One can release a hotfix immediately without waiting for the weekly release. Here are the steps:
- Go to here
- Click on "Run Workflow" dropdown button on the right and input the release token and the release reason.
- Click on "Run Workflow" green button.
- Go to here
- Click on "Run Workflow" dropdown button on the right and input the release token and the release reason.
- Click on "Run Workflow" green button.
Note, the manual rebuild on Docker images will NOT update :latest-*
and :x.y-*
aliases.
Breaking changes are non-backward compatible changes to the contracts of methods we expose to our users through our public API interfaces.
We define our public API are being the public functions and Classes in the following modules:
- YAML Syntax interface
- Python interface
jina/flow
jina/peapods/pods
jina/executors
jina/drivers
jina/types
(doc/doc sets)jina/resources
jina/clients
jina/optimizers
- REST API
- Command line Interface API
- Jina Deamon (JinaD) API
- Jina.proto
- Jina Hub API
Examples of breaking changes are:
- Changing the name of a field.
- Deleting a field
- Changing the shape or type of a response
- Changing the method used to get a response (Example: GET to POST).

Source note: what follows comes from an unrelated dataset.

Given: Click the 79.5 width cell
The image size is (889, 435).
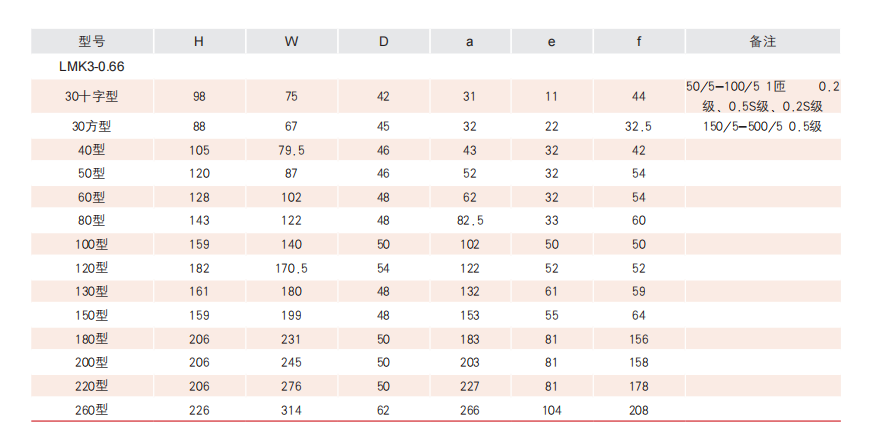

- Adding new required parameters to a response.
Examples of non-breaking changes are:
- Deleting/changing the arguments in a public function/class with a deprecation warning.
- Deleting unused fields from jina.proto
- Adding fields to jina.proto with unused positions
- Experimental APIs claimed in the previous release notes
- Fixing bugs if the implementation is clearly broken, if it contradicts documentation or if a well-known and well-defined intended behavior is not properly implemented.
- Deleting unused APIs for which we find no documented uses. We use the following tools to perform checks,
- Replacing error behaviors with non-error behaviors. Changes to low-level APIs such as drivers are not considered breaking changes.
- Breaking changes should be highlighted in the pull request checklist.
- At the start of a month, a GitHub breaking change issue is opened. If a developer's pull request contains breaking changes, it is their reasonability to record it there. This is the inital source of truth for recent breaking changes.
- The contents of this GitHub issue are then merged into the release notes.